===== DOCUMENT

Then the starting gun goes off. What happens to the C player? What do they do?”

One manager jumped in and said, “The C player looks at the A player and the B player next to them and thinks, I’m not going to even try because I don’t have a chance. So, they check out immediately.”

The very incentive or bonus you put together with the intention to motivate the entire team has now become a dis-incentive for your lower performers!

Now, the B player looks at the A player and thinks, “Okay, I have a chance here. I’m going to give this a shot and do my best.”

However, at some point during the race, they see the vast lead the A player has, so just like the C player, the B player now checks out and gives up. So who wins?

“The A player. The one who always wins.” The managers nodded in consensus.

It’s evident to these managers that even with their good intentions, they very bonuses they set up are usually positioned for the A player to win, while the rest of the team looks at them feeling doomed to fail from the start.

The overarching question was apparent. One manager rose up and asked, “So what do we do to get everyone engaged and motivated? And to add to this, given our company policy and resources, we don’t always have the ability to keep offering our team additional money to perform.”

It was during this conversation when I was reminded of a story where in one particular company, the manager was going to give out a $5,000.00 (USD) bonus to the person who outperforms the rest of the team for that quarter.

==========
===== AVAILABLE DATA

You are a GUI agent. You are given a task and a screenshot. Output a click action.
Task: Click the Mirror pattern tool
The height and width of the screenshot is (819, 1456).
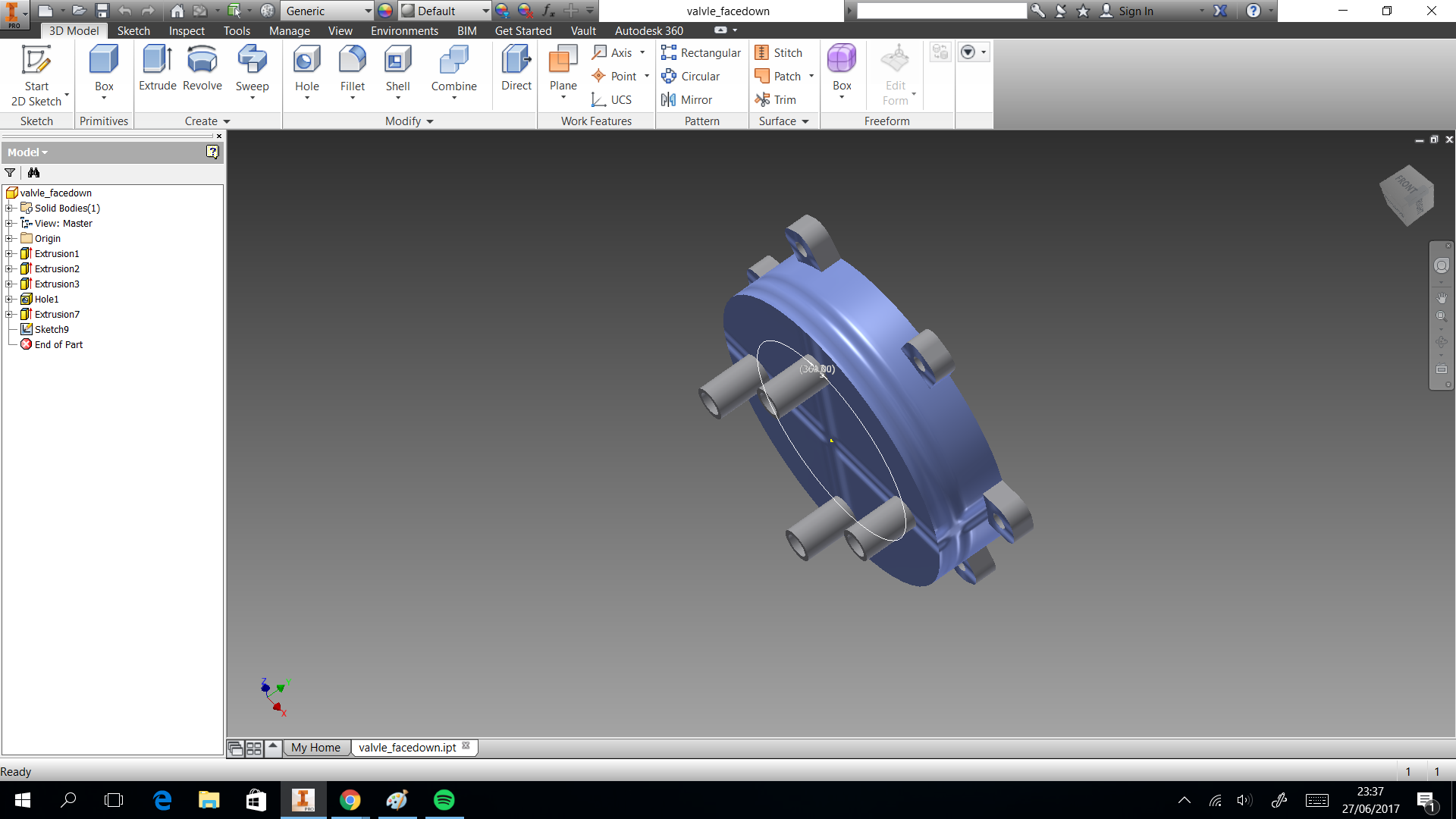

==========

Reproduce the passage on team bonuses word for word, in full. The material comes from a different source than the passage on team bonuses.

> [WORKED ANSWER]
Then the starting gun goes off. What happens to the C player? What do they do?”

One manager jumped in and said, “The C player looks at the A player and the B player next to them and thinks, I’m not going to even try because I don’t have a chance. So, they check out immediately.”

The very incentive or bonus you put together with the intention to motivate the entire team has now become a dis-incentive for your lower performers!

Now, the B player looks at the A player and thinks, “Okay, I have a chance here. I’m going to give this a shot and do my best.”

However, at some point during the race, they see the vast lead the A player has, so just like the C player, the B player now checks out and gives up. So who wins?

“The A player. The one who always wins.” The managers nodded in consensus.

It’s evident to these managers that even with their good intentions, they very bonuses they set up are usually positioned for the A player to win, while the rest of the team looks at them feeling doomed to fail from the start.

The overarching question was apparent. One manager rose up and asked, “So what do we do to get everyone engaged and motivated? And to add to this, given our company policy and resources, we don’t always have the ability to keep offering our team additional money to perform.”

It was during this conversation when I was reminded of a story where in one particular company, the manager was going to give out a $5,000.00 (USD) bonus to the person who outperforms the rest of the team for that quarter.